DAE-PINN: A Physics-Informed Neural Network Model for Simulating Differential-Algebraic Equations with Application to Power Networks
This addresses the problem of simulating stiff dynamical systems like power networks for engineers, but it is incremental as it builds on existing PINN methods.
The authors tackled the challenge of learning stiff dynamics in differential-algebraic equations (DAEs), which are common in power networks, by developing DAE-PINN, a framework that combines implicit Runge-Kutta schemes with physics-informed neural networks, achieving effective simulation of a three-bus power network.
Deep learning-based surrogate modeling is becoming a promising approach for learning and simulating dynamical systems. Deep-learning methods, however, find very challenging learning stiff dynamics.
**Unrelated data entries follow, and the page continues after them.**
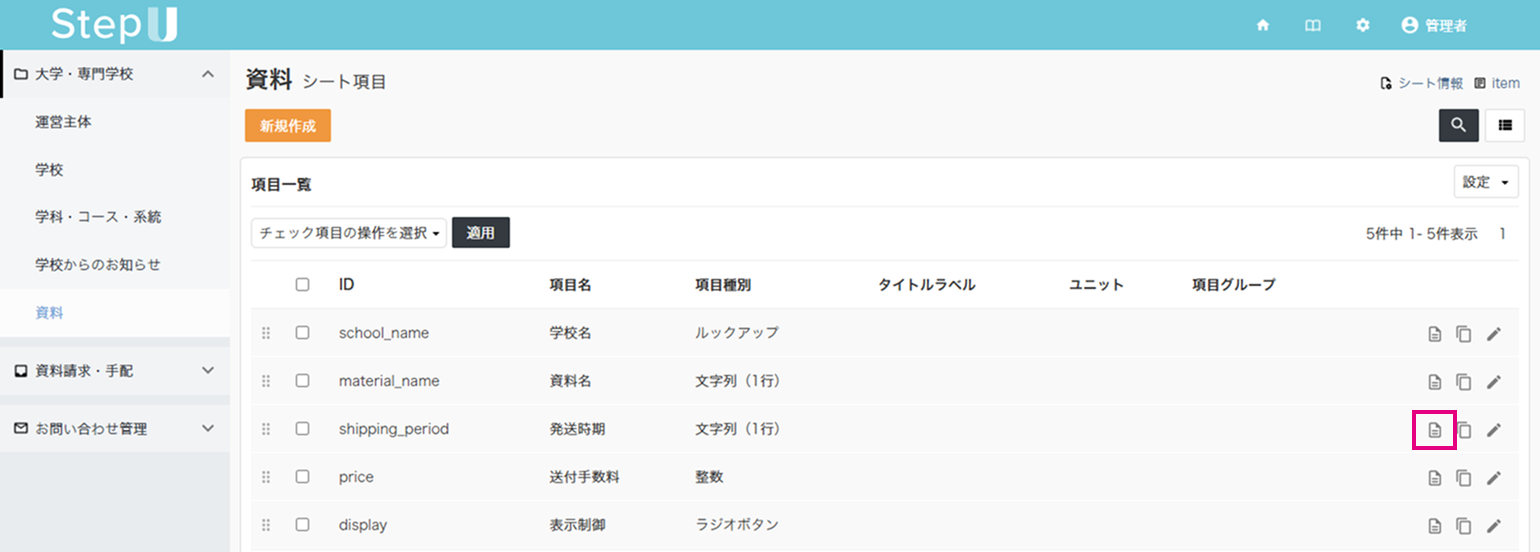This screenshot has height=552, width=1540.
Task: Check the school_name row checkbox
Action: click(x=302, y=333)
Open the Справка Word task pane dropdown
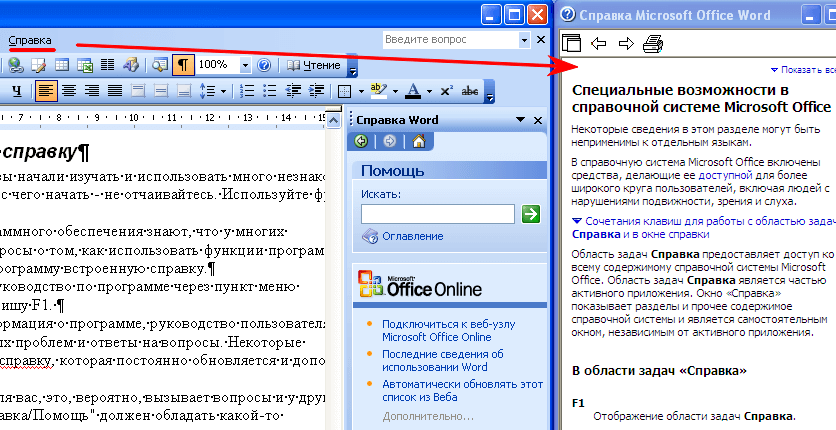The height and width of the screenshot is (430, 836). click(520, 120)
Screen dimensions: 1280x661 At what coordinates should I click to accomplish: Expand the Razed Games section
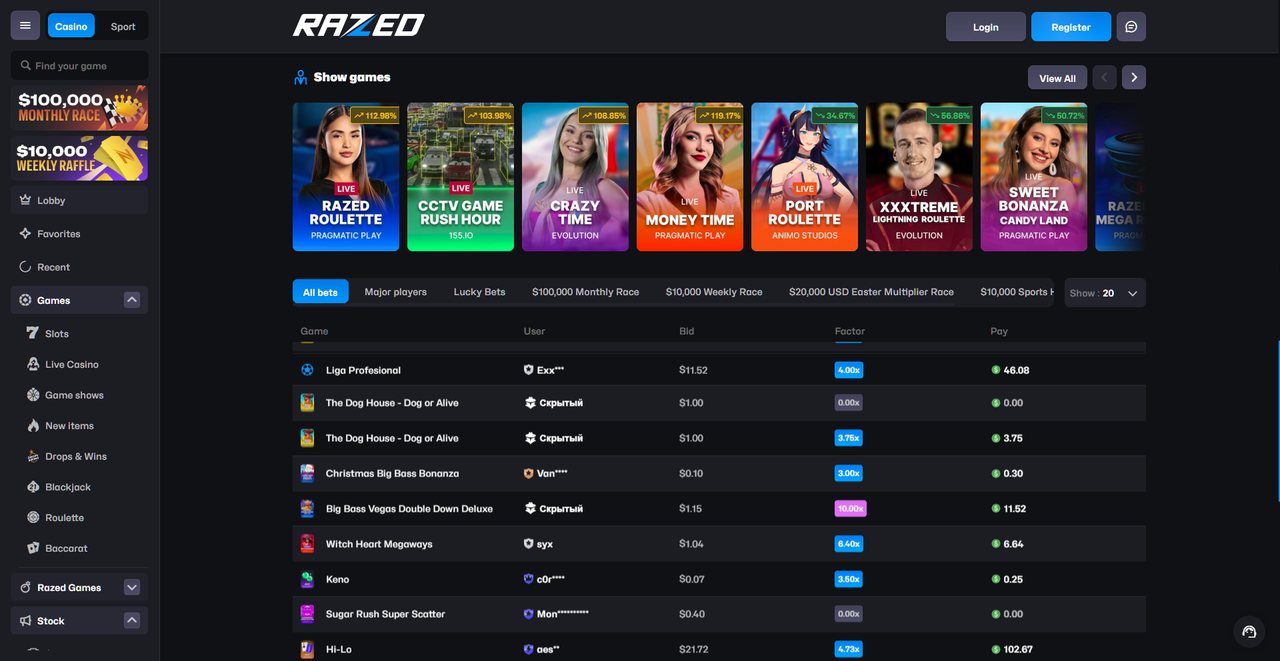(x=131, y=588)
In this paper, we develop DAE-PINN, the first effective deep-learning framework for learning and simulating the solution trajectories of nonlinear differential-algebraic equations (DAE), which present a form of infinite stiffness and describe, for example, the dynamics of power networks. Our DAE-PINN bases its effectiveness on the synergy between implicit Runge-Kutta time-stepping schemes (designed specifically for solving DAEs) and physics-informed neural networks (PINN) (deep neural networks that we train to satisfy the dynamics of the underlying problem). Furthermore, our framework (i) enforces the neural network to satisfy the DAEs as (approximate) hard constraints using a penalty-based method and (ii) enables simulating DAEs for long-time horizons. We showcase the effectiveness and accuracy of DAE-PINN by learning and simulating the solution trajectories of a three-bus power network.